The spacecraft features a type of solar electric propulsion based on the Hall effect thruster. The thruster was developed by the Plasma Physics Laboratory at the University of Brasília (LFP-UnB). The engineers created a modification that employs an array of permanent magnets to produce a radial magnetic field inside the plasma channel of the thruster to accelerate the xenon propellant ions and generate thrust. Bench tests in vacuum indicate that the use of permanent magnets reduces the electrical power consumption by 30%, which allows for the use of smaller and lighter solar panels. The Brazilian engineers named it Permanent Magnet Hall Thruster, or PMHT.

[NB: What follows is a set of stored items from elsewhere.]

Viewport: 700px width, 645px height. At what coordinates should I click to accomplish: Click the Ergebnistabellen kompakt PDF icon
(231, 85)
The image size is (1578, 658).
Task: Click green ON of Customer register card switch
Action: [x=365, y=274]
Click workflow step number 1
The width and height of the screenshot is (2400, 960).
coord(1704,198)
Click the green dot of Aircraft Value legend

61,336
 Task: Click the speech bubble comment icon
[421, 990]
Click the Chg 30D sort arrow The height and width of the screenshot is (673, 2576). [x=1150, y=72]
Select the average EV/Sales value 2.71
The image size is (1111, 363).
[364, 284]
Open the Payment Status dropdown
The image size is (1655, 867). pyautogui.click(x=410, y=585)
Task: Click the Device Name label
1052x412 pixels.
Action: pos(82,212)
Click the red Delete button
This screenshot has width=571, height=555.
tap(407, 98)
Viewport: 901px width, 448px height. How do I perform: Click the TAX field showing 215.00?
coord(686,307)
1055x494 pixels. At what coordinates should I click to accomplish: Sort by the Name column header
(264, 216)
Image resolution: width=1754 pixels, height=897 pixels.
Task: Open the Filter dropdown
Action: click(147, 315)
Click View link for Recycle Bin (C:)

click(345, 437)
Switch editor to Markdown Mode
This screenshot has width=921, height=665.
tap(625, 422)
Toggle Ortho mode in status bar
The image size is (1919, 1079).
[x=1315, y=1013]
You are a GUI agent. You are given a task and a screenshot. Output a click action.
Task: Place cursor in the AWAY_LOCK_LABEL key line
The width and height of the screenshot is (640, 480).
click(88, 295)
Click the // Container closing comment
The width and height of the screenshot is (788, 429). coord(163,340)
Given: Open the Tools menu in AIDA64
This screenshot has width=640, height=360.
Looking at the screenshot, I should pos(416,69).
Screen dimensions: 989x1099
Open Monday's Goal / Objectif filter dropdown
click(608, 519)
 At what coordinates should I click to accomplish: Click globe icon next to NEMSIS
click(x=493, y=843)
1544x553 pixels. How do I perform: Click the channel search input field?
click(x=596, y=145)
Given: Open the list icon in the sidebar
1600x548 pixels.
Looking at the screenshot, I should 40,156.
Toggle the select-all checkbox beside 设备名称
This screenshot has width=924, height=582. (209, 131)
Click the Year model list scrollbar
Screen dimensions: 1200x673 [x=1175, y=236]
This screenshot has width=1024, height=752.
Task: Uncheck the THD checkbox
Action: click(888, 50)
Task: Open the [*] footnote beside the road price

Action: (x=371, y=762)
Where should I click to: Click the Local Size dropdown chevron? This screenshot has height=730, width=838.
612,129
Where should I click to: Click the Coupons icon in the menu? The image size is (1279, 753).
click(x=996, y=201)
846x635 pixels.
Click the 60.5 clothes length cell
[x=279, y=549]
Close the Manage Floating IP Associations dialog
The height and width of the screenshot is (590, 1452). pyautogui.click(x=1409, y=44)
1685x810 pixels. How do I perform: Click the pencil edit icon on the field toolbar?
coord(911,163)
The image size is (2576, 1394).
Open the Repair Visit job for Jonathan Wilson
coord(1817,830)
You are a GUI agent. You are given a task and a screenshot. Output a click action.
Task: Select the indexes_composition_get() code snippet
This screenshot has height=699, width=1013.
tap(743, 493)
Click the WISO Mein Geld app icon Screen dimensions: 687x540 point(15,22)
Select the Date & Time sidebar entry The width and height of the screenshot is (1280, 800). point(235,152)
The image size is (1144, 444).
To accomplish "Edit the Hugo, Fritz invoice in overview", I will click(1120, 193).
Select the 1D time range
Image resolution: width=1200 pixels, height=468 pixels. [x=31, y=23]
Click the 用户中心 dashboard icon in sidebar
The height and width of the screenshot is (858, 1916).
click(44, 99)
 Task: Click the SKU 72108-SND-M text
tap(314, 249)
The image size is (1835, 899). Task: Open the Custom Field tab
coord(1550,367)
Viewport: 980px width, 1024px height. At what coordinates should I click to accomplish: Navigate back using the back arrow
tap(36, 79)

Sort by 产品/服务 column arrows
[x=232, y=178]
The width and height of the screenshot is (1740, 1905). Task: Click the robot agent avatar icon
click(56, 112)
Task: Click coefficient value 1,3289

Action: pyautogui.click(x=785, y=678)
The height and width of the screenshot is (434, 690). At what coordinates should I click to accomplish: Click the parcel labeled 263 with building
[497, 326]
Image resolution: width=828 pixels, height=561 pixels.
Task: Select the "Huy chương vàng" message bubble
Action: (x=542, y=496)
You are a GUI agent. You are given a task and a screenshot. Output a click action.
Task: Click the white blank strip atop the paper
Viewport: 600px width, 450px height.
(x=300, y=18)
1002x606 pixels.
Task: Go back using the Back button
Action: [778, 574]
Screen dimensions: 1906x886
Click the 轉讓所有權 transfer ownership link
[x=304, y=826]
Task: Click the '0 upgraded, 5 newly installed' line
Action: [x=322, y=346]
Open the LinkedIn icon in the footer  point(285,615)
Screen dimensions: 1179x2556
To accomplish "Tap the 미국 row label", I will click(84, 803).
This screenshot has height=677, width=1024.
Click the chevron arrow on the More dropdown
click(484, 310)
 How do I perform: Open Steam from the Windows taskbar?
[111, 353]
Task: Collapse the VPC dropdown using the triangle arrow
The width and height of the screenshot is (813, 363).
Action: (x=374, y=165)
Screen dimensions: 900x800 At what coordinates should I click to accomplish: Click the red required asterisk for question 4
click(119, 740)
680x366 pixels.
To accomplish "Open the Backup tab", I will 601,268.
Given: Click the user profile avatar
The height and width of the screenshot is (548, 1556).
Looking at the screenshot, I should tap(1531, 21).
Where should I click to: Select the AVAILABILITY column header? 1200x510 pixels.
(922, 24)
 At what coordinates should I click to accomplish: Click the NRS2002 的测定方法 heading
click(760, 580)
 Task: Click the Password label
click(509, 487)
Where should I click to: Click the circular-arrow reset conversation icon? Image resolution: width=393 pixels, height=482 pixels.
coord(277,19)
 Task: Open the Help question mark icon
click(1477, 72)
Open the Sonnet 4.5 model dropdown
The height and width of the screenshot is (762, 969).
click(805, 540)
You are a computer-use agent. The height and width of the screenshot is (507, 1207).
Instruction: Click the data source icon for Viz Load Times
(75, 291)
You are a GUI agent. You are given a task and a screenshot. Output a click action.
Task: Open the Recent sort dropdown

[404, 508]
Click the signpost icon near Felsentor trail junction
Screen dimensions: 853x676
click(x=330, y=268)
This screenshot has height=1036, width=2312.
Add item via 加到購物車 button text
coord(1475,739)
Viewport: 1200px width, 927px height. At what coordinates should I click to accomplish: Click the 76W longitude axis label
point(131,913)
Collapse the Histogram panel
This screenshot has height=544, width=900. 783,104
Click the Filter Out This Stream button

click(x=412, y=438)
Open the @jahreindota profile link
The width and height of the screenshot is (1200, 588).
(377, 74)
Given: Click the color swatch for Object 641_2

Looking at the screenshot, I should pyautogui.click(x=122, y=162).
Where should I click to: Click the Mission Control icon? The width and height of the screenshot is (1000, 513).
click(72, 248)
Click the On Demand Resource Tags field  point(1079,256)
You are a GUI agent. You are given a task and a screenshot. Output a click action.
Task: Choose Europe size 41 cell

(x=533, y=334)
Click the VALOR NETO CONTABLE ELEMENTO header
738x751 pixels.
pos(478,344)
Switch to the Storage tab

The spacecraft architecture plans to mount four PMHT plasma thrusters, where two will be spares. All four thrusters operating simultaneously produce 160 mN, although the ASTER mission can be performed with thrust in the interval between 80 mN to 120 mN of total thrust.

The spacecraft will be launched to low Earth orbit (approximately 400 km altitude), where it will then use its plasma thrusters to increase its speed and raise its elliptical orbit until it reaches escape velocity for an heliocentric transfer to the asteroid. Complex modeling was done to determine techniques to safely orbit the triple system at close range.

==Target asteroid system==

The triple asteroid system is a carbonaceous (C-type asteroid) from the Amor asteroid group. Such asteroids hold clues of the initial stages of planetary formation and also the origin of water and abiogenesis on Earth. The main central body is an irregular object with a diameter about 2.8 km, while the other two are small objects 1.1 km and 0.4 km across.